Fed up with threats from Washington, Wall Street is beginning to fight back. Besides the armed guards at AIG, the CEOs of some of the top financial firms are calling out the government for its reckless, unwarranted, and damaging hatred. The politics of highly regulating Wall Street, already the most regulated industry in the country, have started to destroy the companies that have helped bring our nation so much prosperity. This is what happens when politics and business mix, it doesn't work. Politicians can't run banks, they don't have the knowledge or the political capital do so.
The result of so much taxpayer money intermixed with private financial firms is reacting like vinegar an banking soda. Here are some of the most recent push backs from Wall Street.
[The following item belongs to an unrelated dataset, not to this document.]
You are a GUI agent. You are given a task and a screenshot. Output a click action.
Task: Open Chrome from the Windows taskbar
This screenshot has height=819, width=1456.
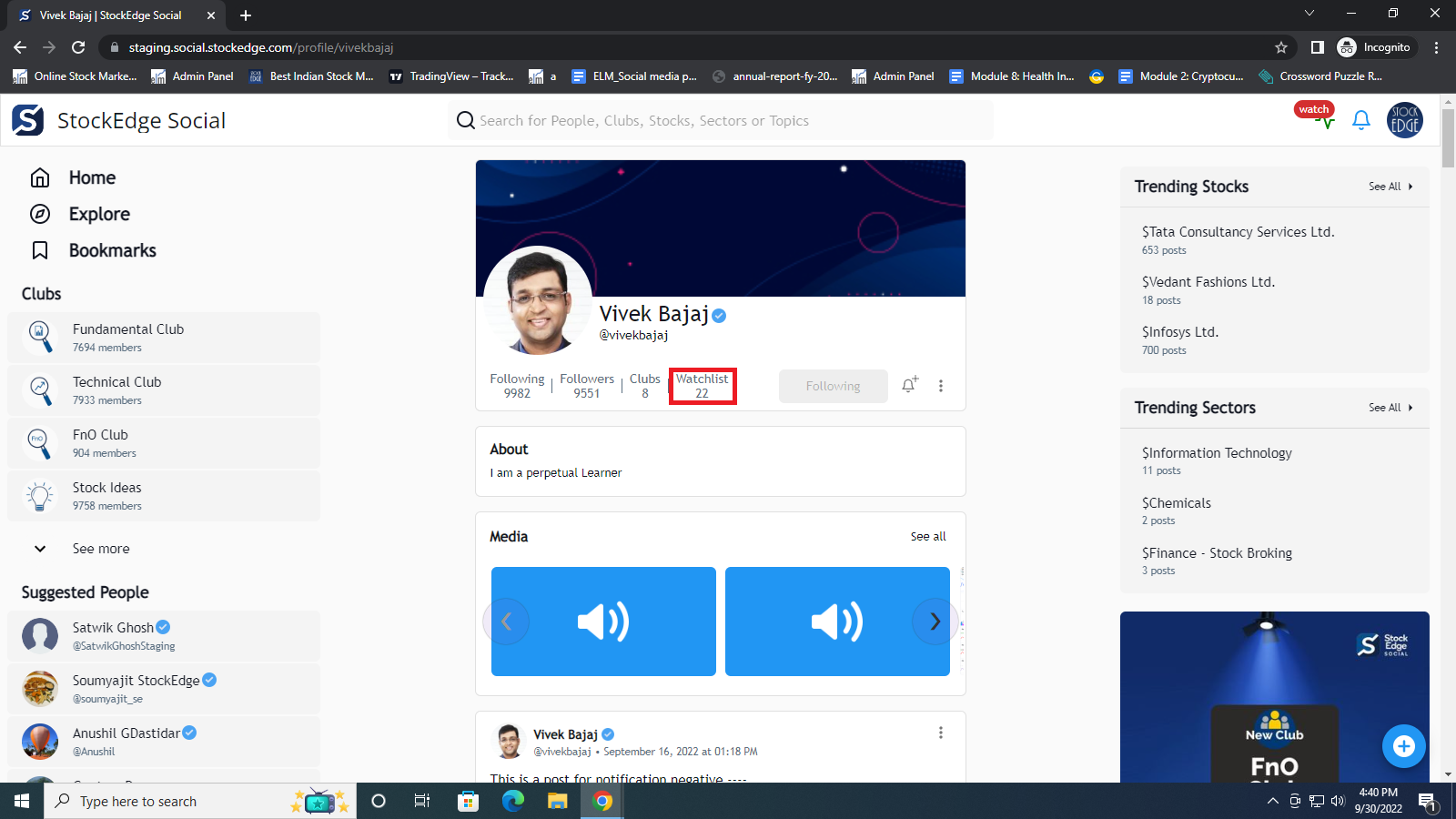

First, on Tuesday finance executives and attendees at the Future of Finance Initiative clashed in a war of words over the pervasive anti-Wall Street sentiment that has built over the past weeks and months. The Wall Street Journal reported that "the conflict suggested that the lines of communication between government and the private sector remain limited just as government is hoping to expand cooperation with private investors."
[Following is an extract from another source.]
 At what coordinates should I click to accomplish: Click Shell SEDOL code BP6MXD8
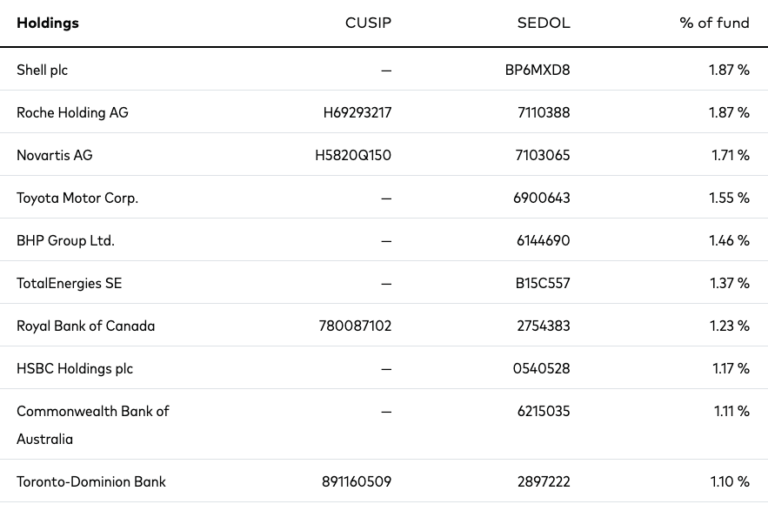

Second, financial giant Goldman Sachs announced it is going to give back its TARP money, with interest. Reacting to the CEO pay limits passed down by the Stimulus, the punitive executive pay bonus tax, and calls for intensively increased control of firms that have taxpayer money through the bailout, a senior executive told the New York Times, “It’s just impossible to run our business in this environment.”
Goldman can afford to return the $10 billion TARP money it received because they have about $100 billion of available cash on hand right now and are strengthening. They don't need the money and the government is tearing apart their business with excessive regulation.JP Morgan, BB&T Bank, and others who were forced to take this money by former Treasury Secretary Hank Paulson may also return their TARP funds soon too. This would get them all out from under the thumb of oppressive Capitol Hill.
Third, according to Yahoo! Finance, "hedge funds and institutional investors are demanding concessions from the government--including promises that future profits won't be subject to confiscatory taxes--before they are willing to participate in Geithner's toxic asset scheme and the related TALF program." That we even need to ask for such assurances reveals the sad state our nation is in.
Fourth is the open letter of resignation from an executive Vice President of AIG financial products unit, Jake DeSantis. Published by the New York Times on Tuesday, DeSantis wrote to AIG CEO Ed Liddy:
"I and many others in the unit feel betrayed that you failed to stand up for us in the face of untrue and unfair accusations from certain members of Congress last Wednesday and from the press over our retention payments, and that you didn’t defend us against the baseless and reckless comments made by the attorneys general of New York and Connecticut."
Oh, by the way, he took his deserved bonus and gave it all to a charity helping those struggling in this economic time. His letter puts a public face to the effigy that was AIG so viciously attacked last week, its gripping.
Obama is planning to meet with Wall Street's top executives tomorrow, we'll see how that pans out.